Easy to use RNA circuits for detection and quantification of isothermal amplification reactions

Life Sciences : Diagnostics

Available for licensing


  • Andrew Ellington, Ph.D. , Molecular Biosciences
  • Sanchita Bhadra , Molecular Genetics and Microbiology

Background/unmet need

Isothermal amplification (IA) reactions are rapid, one-pot assays that produce higher DNA yield than polymerase chain reaction (PCR) without the need for expensive thermal cycling equipment. Because of this, IA reactions are emerging as affordable and practical assays that may be especially suitable for point-of-care molecular diagnostics where PCR is not ideal—for example, the rapid diagnosis of infectious diseases. The main challenge for this to become a reality is to detect specific IA products and quantify those products. Certain types of DNA nucleic acids circuits—e.g., catalytic hairpin assembly (CHA)—have been proposed as a tool to address this challenge; however, preparation of such circuits with high enough purity and fidelity is expensive and cumbersome.

Invention Description

The Ellington lab at UT Austin has developed a user friendly RNA CHA circuit for highly specific detection and quantification of amplicons produced by IA reactions. The RNA CHA circuit, like DNA CHA, is based on toehold-mediated strand displacement reactions, which allow the efficient and specific detection of IA amplicons. Moreover, these RNA circuits can be produced cheaply and easily without employing laborious purifications schemes. Toward this end, the researchers have developed a co-transcriptional enzymatic polymerasation method that simultaneously allows the efficient production of the RNA hairpins and the seamless transformation into functional circuitry. Finally, the researchers optimized the signal-to-noise ratio over 100 fold, by incorporating strategically designed mismatched bases in specific hairpins domains. A set of rules for mismatch design have been characterized and are being developed into an algorithm. In total, this package has the potential to make IA reactions for point-of-care diagnostics a reality. 
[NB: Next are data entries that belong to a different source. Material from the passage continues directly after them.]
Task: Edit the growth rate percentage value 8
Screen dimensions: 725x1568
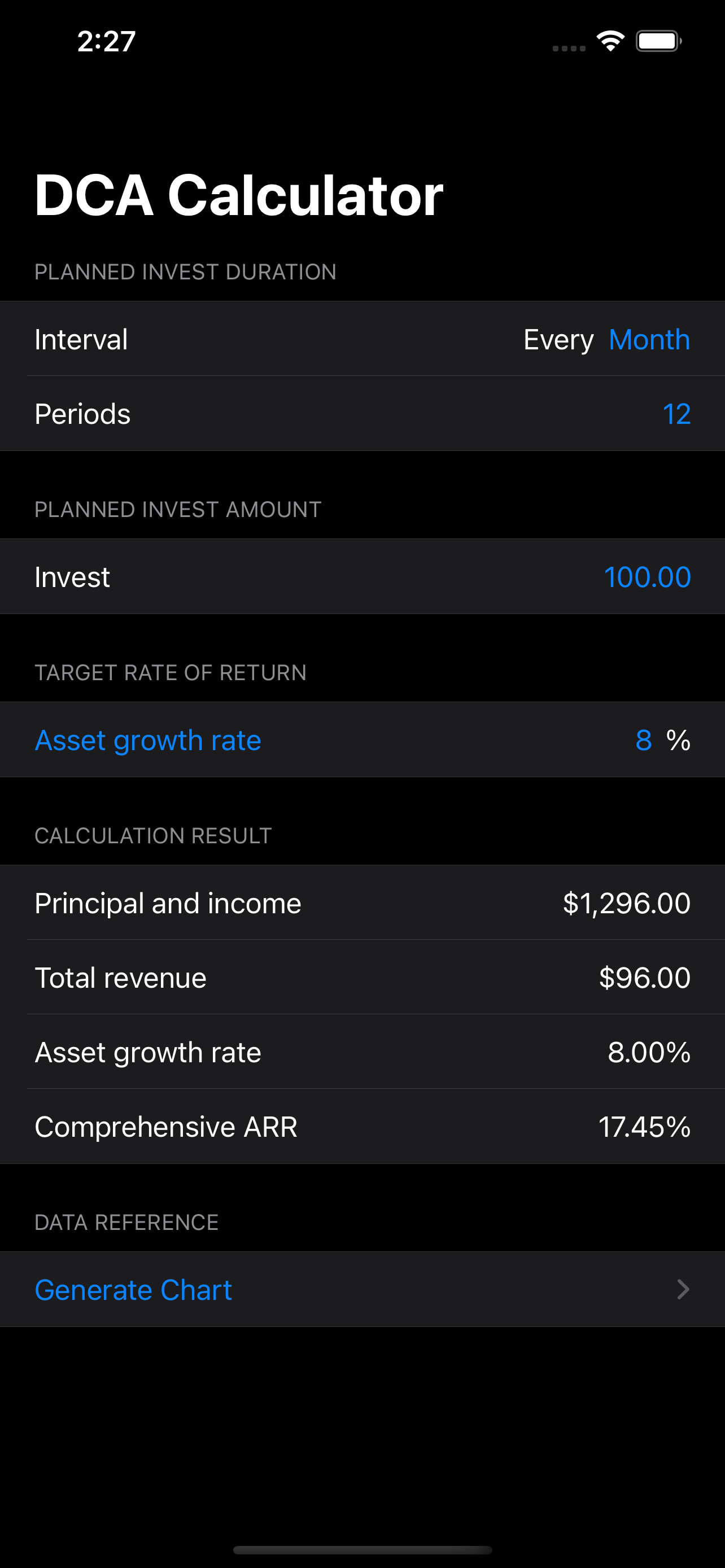Action: click(644, 740)
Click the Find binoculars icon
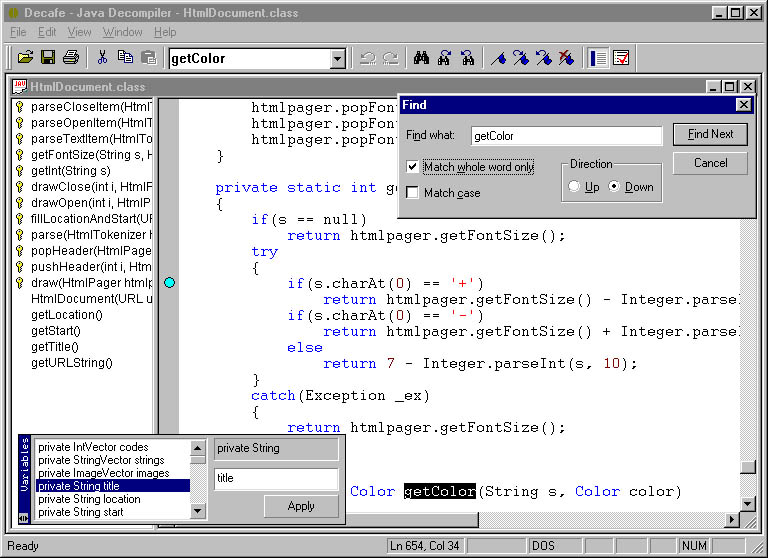The height and width of the screenshot is (558, 768). coord(421,58)
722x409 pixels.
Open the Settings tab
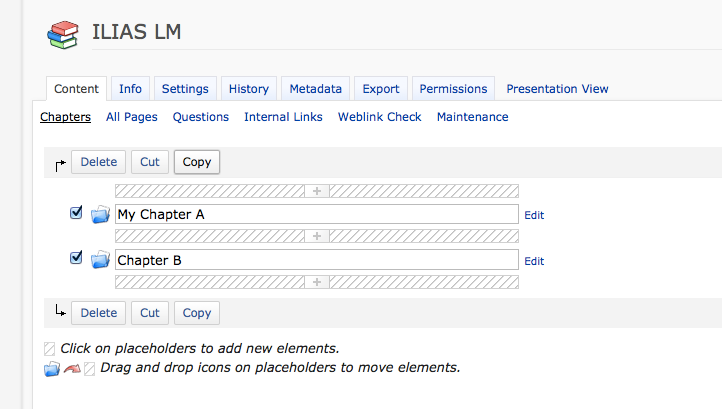pos(185,89)
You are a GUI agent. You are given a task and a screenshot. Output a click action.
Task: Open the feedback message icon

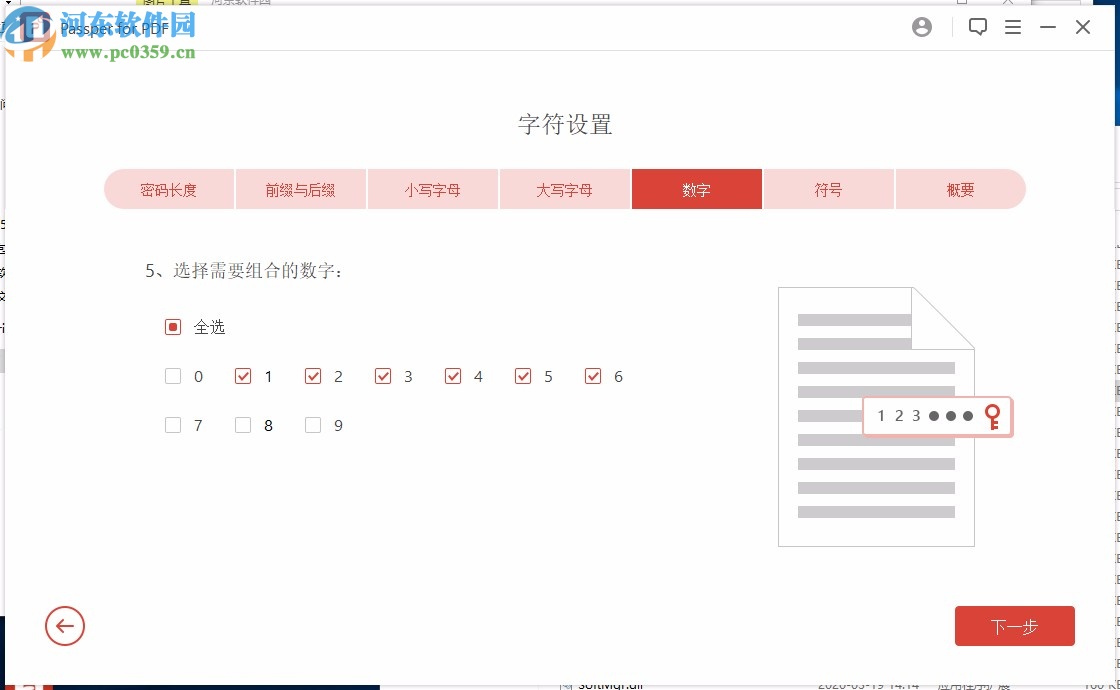tap(977, 27)
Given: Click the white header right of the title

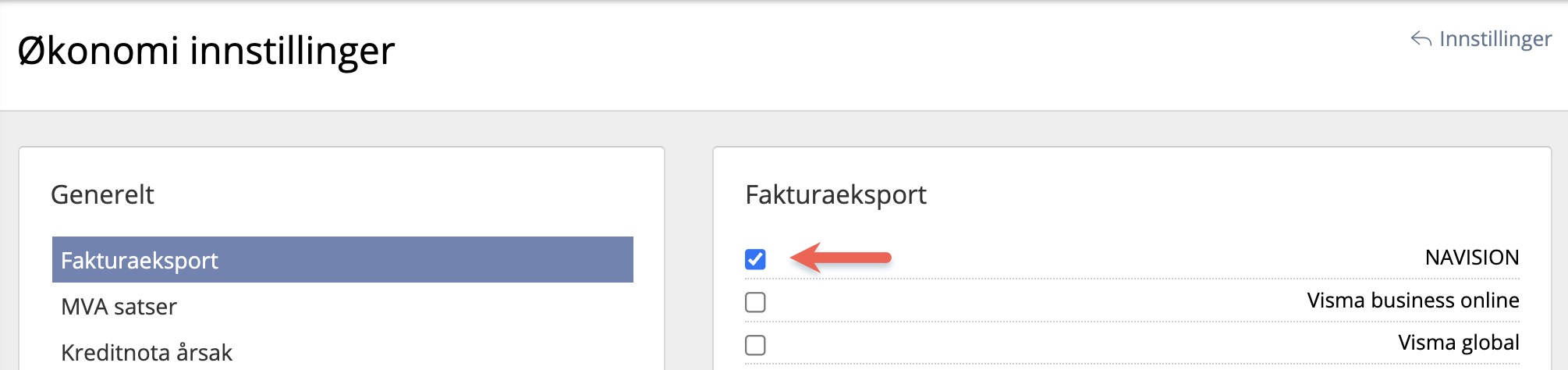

  • Can be used for highly specific end-point and real-time detection of isothermal amplification reactions
  • Improved sensitivity by as much as 25- to 10,000-fold over comparable real-time detection methods
  • Can be used in solution and on disposable printed sensors
  • Can be produced large-scale with high-fidelity enzymatic synthesis that is time and cost effective
  • No purification of the circuits needed
  • Can be prepared in real-time or as needed during diagnostic application
  • Long-term circuit storage in the form of double-stranded DNA templates
  • RNA circuits can be used as sequence-specific signal transducers not only in solution but also on solid platforms such as paper-fluidics aimed for point-of-care devices.
  • The mismatch rules can be used with any DNA based CHA circuit platform.